Illustration by Brian Smith

Illustration by Brian Smith

On a mild, slightly breezy March evening in 1959, two men spotted something unusual in the sky over White Rock Lake — cylindrical, dime-sized from their perspective and aluminum in color. It moved in a straight but rolling path northward for about 10 seconds, then vanished. That’s how they described it to the U.S. Air Force, which in 1954 launched project 10073, a.k.a. Blue Book, a study of UFO sightings, the reports of which were declassified in 2004. When the operation ceased in 1970, agents had investigated more than 12,000 UFO sightings; the majority of which could be explained — usually as misidentified clouds or stars (“natural phenomena”), conventional aircraft or clandestine military aircraft unfamiliar to civilians. But a small percentage of cases went unexplained, including this one.
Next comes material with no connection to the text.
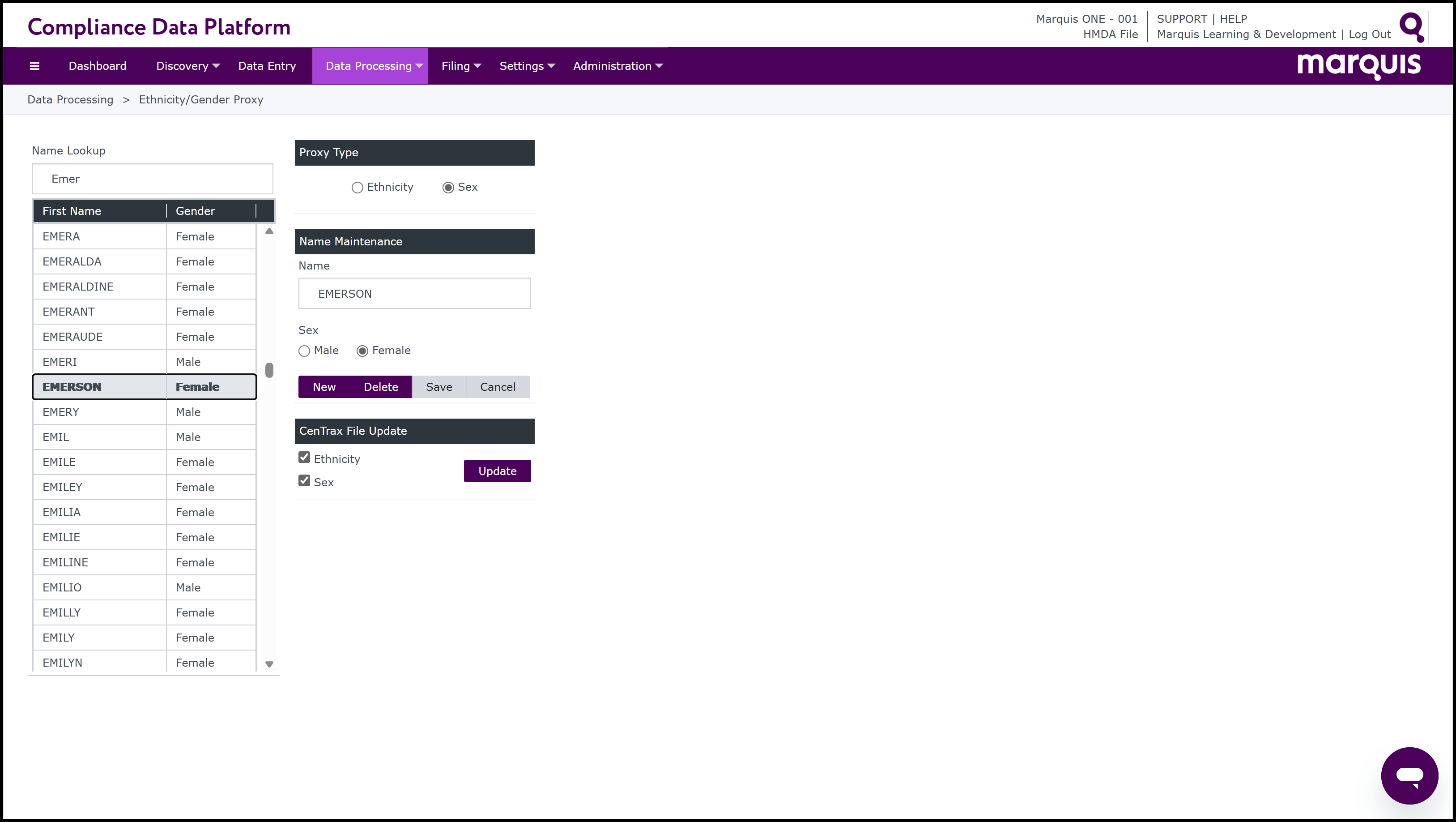1456x822 pixels.
Task: Open the Data Entry menu item
Action: coord(267,66)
The witnesses’ names are censored, but the documents show that one was a 37-year old supervisor of technical illustration at Temco Aircraft in Garland. The other was a 35-year-old service manager at Royal McBee Typewriter Corp. According to the March 1 record card: “It is impossible for this station to determine if there were any aircraft in that area at this certain time.” In other words: unidentified, unexplained.(Source: Project Blue Book case files on Sightings of Unidentified Flying Objects, 1947-69).